Groucho Marx received an honorary Academy Award in 1974 for the many achievements of the Marx Brothers.

“I’m Against It” from “Horsefeathers” in 1932 and “Lydia, The Tatooed Lady,” composed by the famed team of Yip Harburg and Harold Arlen for “At The Circus” in 1939 were also part of Sunday’s performance. They are among the half-dozen or so numbers that most Marx Brothers fans can follow in an enthusiastic sing-along.

As they were described in the Breman performance, the individual stage personalities of the three Jewish Marx Brothers evolved slowly over time.

Harpo got so much negative feedback from his line delivery that he became a silent mime; Chico played the Italian bumpkin, although his Italian accent had as much Spanish and Yiddish in it as Italian. Blissfully ignorant of American social conventions, audiences delighted in people mangling English in creative ways in doubletalk,” which is where Groucho came in.

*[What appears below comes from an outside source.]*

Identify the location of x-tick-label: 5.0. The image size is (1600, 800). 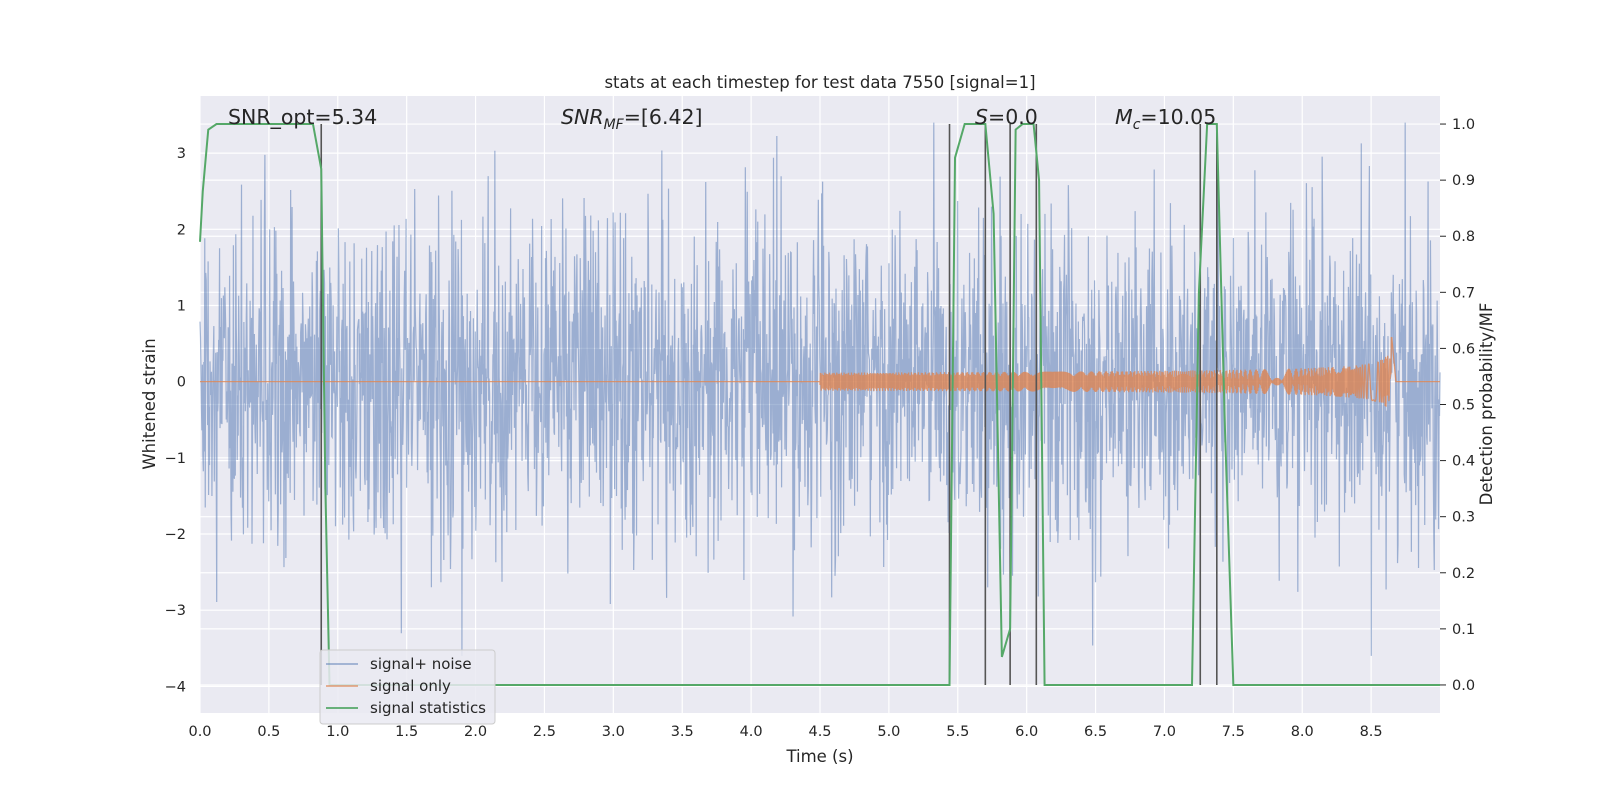
(888, 732).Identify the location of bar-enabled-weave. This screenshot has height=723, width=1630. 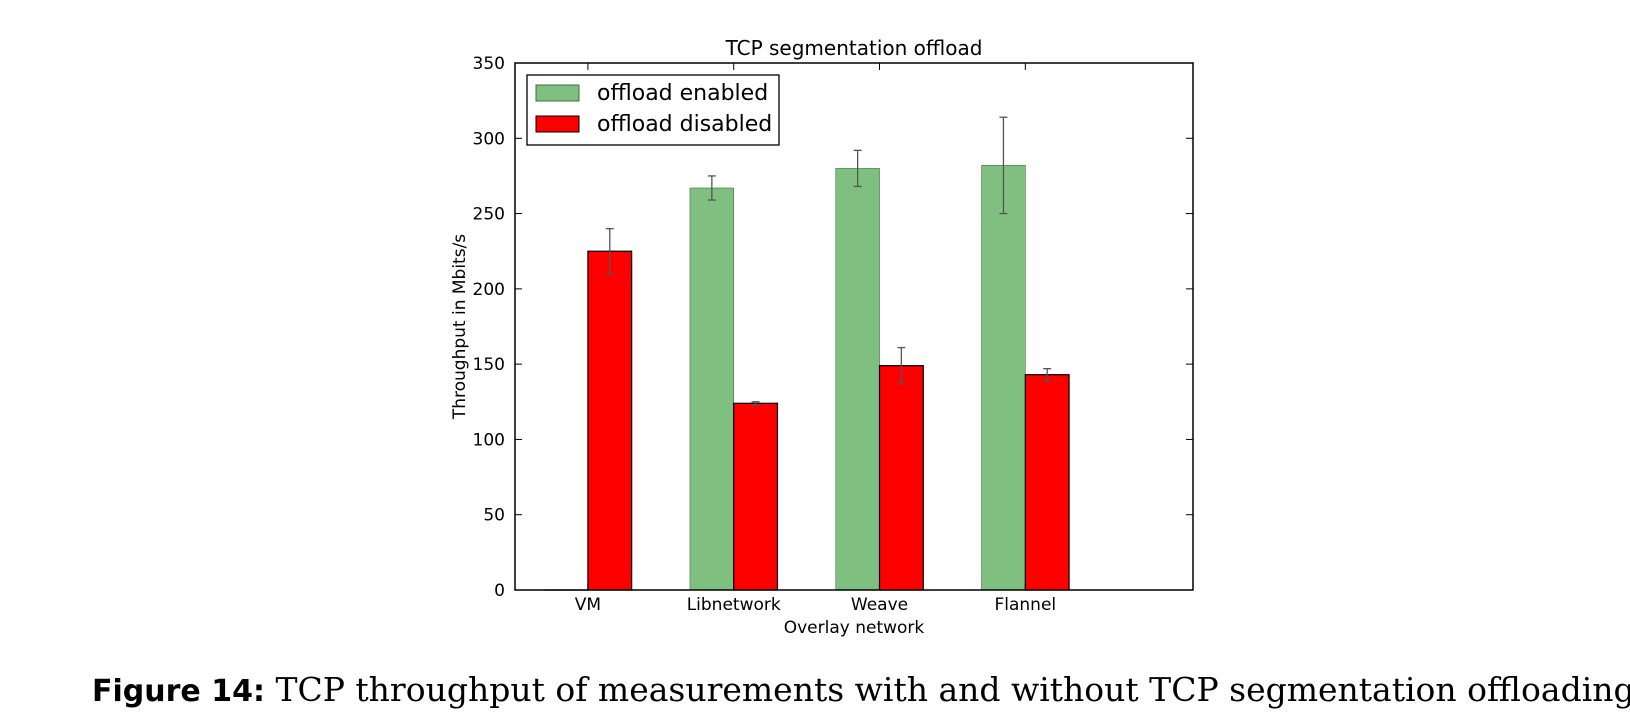
(858, 380).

Groucho’s quick wit and way with words were largely responsible for the long and enduring impact he had on American comedy. After the Marx Brothers’ film career dimmed in the late 1940s and Harpo and Chico went into retirement, Groucho continued.

His quiz show, “You Bet Your Life,” ran for 14 seasons and was a top-rated NBC show on early television. Not only did Groucho gain a new audience, but the program’s toy duck, with a strong resemblance to Groucho, became a national institution. It came down from the ceiling with a prize in its mouth for the contestant who uttered the secret word each week, a vintage Marx Brothers touch.

Later, Groucho made a famed appearance on the music variety television show “Hollywood Palace” in 1965. There he was reunited with Margaret Dumont, the long-suffering foil for much of his antics on the screen. They restaged the Captain Spaulding number that the Breman highlighted in its Marx Brothers evening.

Groucho Marx received an honorary Academy Award in 1974 for the many achievements of the Marx Brothers.

His intelligence, sharp observations about daily life and reputation as an elder statesman of screen comedy made him a frequent guest on late-night television. He wrote several best-sellers. Groucho also appeared in a series of live performances that was capped by a sold-out performance at Carnegie Hall in 1972. He received an honorary Academy Award in 1974.

But lovable as the Marx Brothers are and as clever as their music sometimes is, the songs lose considerable impact when they are removed from the context of the films from which they were taken. That’s particularly the case when they are performed in the familiar Blank concert series format of a staged reading without the benefit of costumes or sharp characterizations.

Although the trio of featured performers from the Theatrical Outfit gave a polished and professional reading of writer-director Adam Koplan’s well-researched script, nothing can replace the original performances.

The Breman auditorium came to life most often when the lights were dimmed and the Marx Brothers film clips flickered on the screen. The evening would have benefited from more of the big production numbers taken from those screen productions that helped to burnish their reputation.

But the audience for the Sunday performance was a happy and appreciative one and rose to its feet at the end to give the performers and musicians a standing ovation, a tribute as much to the inspired madness of the Marx Brothers and their legacy as it was for the evening’s capable performance.

Previously, the same creative team of Koplan and the Theatrical Outfit created a number of musical biographies for the Blank concert series. Their works about famed songwriter Harold Arlen, rock ’n’ roll composers Jerry Leiber and Mike Stoller, and Barbra Streisand’s favorite lyricists, Marilyn and Alan Bergman, were also part of the performances at The Breman.